La negociación con la guerrilla no es el único frente que debe atender Pastrana. Está empeñado en obtener 1.300 millones de dólares en ayuda estadounidense que el 11 de enero le prometió Bill Clinton, pero que necesita la aprobación del Congreso para ser algo más que un compromiso retórico. Aproximadamente el 80% de ese dinero -distribuido a lo largo de dos años- tiene como destinatario a las fuerzas armadas colombianas que están acusadas de ser responsables del grueso de las muchas violaciones a los derechos humanos que se cometen en Colombia. Las propias leyes norteamericanas prohíben conceder esa asistencia a los ejércitos extranjeros sospechados de brutalidad sistemática como el colombiano.

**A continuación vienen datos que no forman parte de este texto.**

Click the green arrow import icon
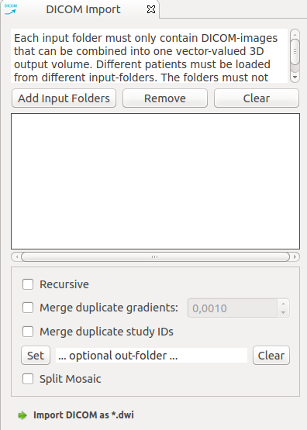 (22, 415)
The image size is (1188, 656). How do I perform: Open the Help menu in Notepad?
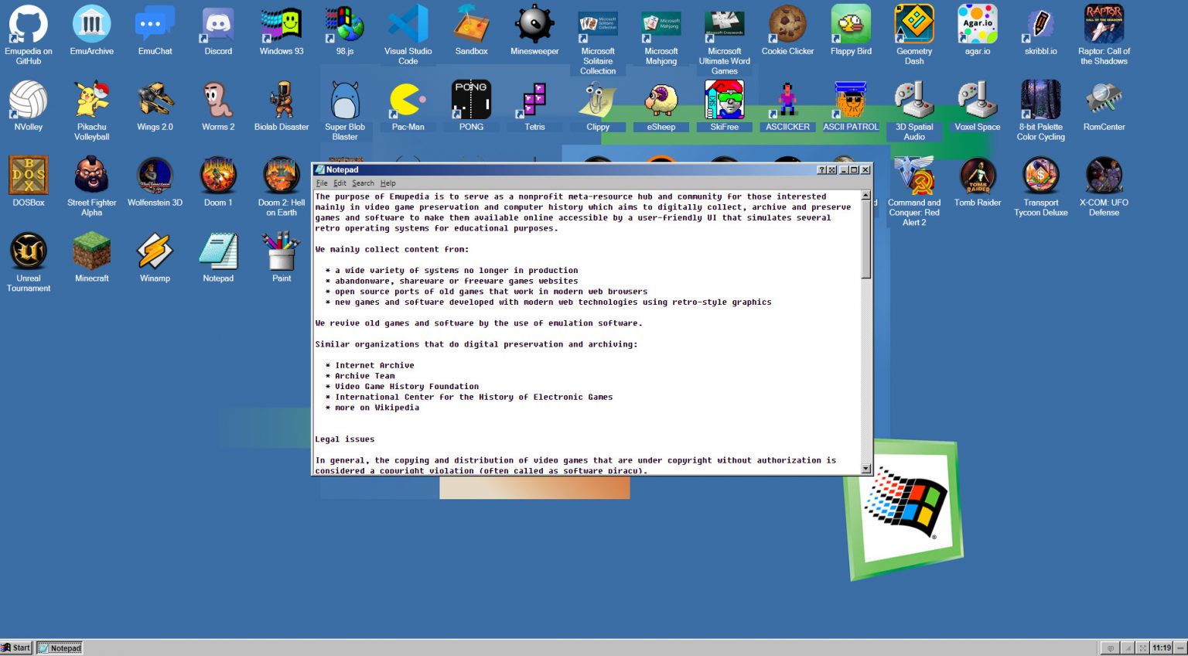point(387,183)
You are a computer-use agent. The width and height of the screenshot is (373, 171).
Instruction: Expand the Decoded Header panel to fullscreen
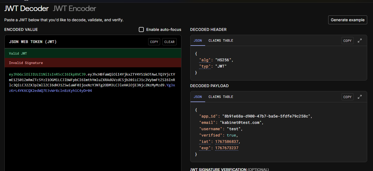pos(360,41)
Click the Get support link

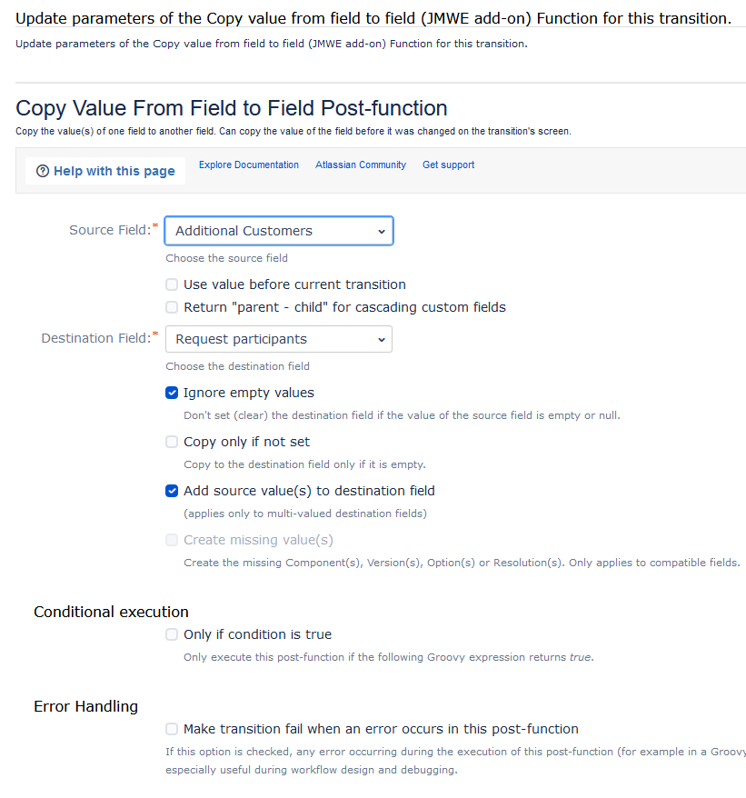click(448, 165)
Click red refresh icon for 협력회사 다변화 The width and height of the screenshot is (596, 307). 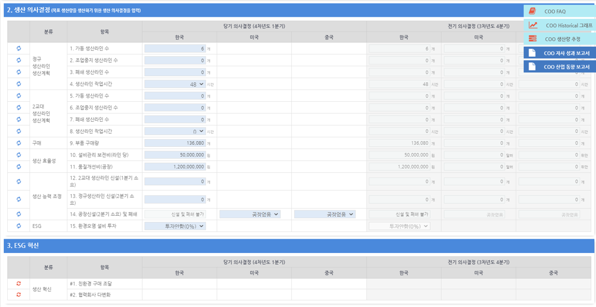click(18, 295)
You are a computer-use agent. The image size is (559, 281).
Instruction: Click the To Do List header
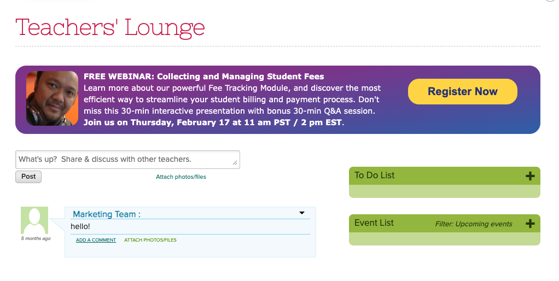coord(375,175)
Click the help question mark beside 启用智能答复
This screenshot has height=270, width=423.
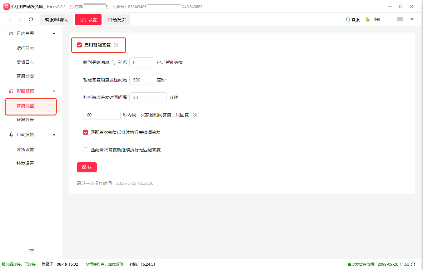116,45
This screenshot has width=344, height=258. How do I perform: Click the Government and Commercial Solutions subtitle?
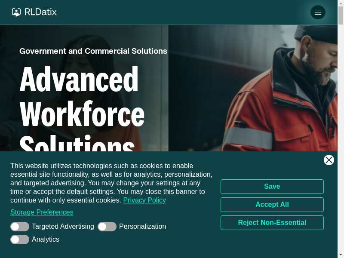tap(93, 51)
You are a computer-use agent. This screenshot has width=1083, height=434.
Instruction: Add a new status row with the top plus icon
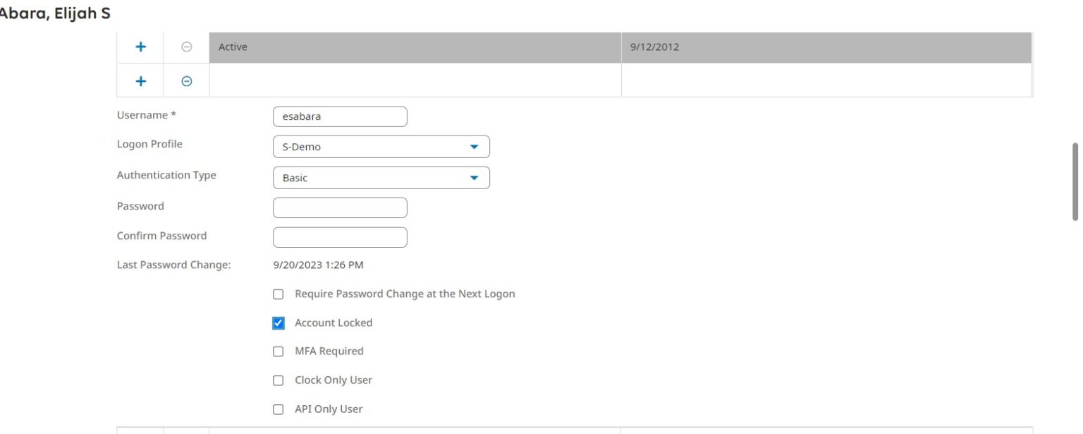click(140, 47)
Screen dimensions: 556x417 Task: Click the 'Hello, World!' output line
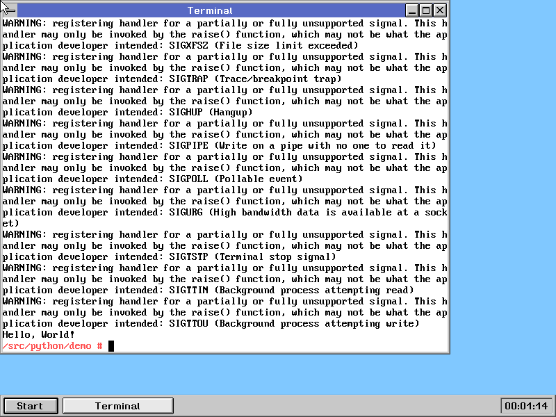pos(38,335)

Hace pocos días Human Rights Watch -una respetada organización independiente- divulgó el resultado de una investigación de un año sobre el drama colombiano, realizada con ayuda de los fiscales de ese país. El informe asegura que al menos la mitad del ejército colombiano está implicado en la organización y protección de las fuerzas paramilitares de derecha que, sólo desde mediados de enero de este año, han asesinado a treinta personas. El documento cita a quince oficiales superiores implicados, con nombre y apellido, de los cuales siete son graduados del entrenamiento especial de triste fama que el ejército estadounidense reserva para los militares latinoamericanos.

El programa de ayuda es -asegura la secretaria de Estado, Madeleine Albright- para combatir el «narcotráfico» y no tiene características «contrainsurgentes». Pero las armas que entregará, incluyendo helicópteros, y los tres batallones de 950 hombres cada uno (el primero ya está operativo) que creará recibirán entrenamiento «contrainsurgente».

¿Será posible separar combate contra la droga de guerra civil en una Colombia en la que ambos fenómenos están imbricados? Se estima que las FARC reciben 100 millones de narcodólares anualmente y que los militares sacan también una tajada importante de la droga. ¿Es esta generosidad armada de Washington lo que Colombia precisa en este momento especial? Estas son algunas de las preguntas que sería interesante que las diplomacias latinoamericanas se formularan en los días en que reciban a la delegación colombiana.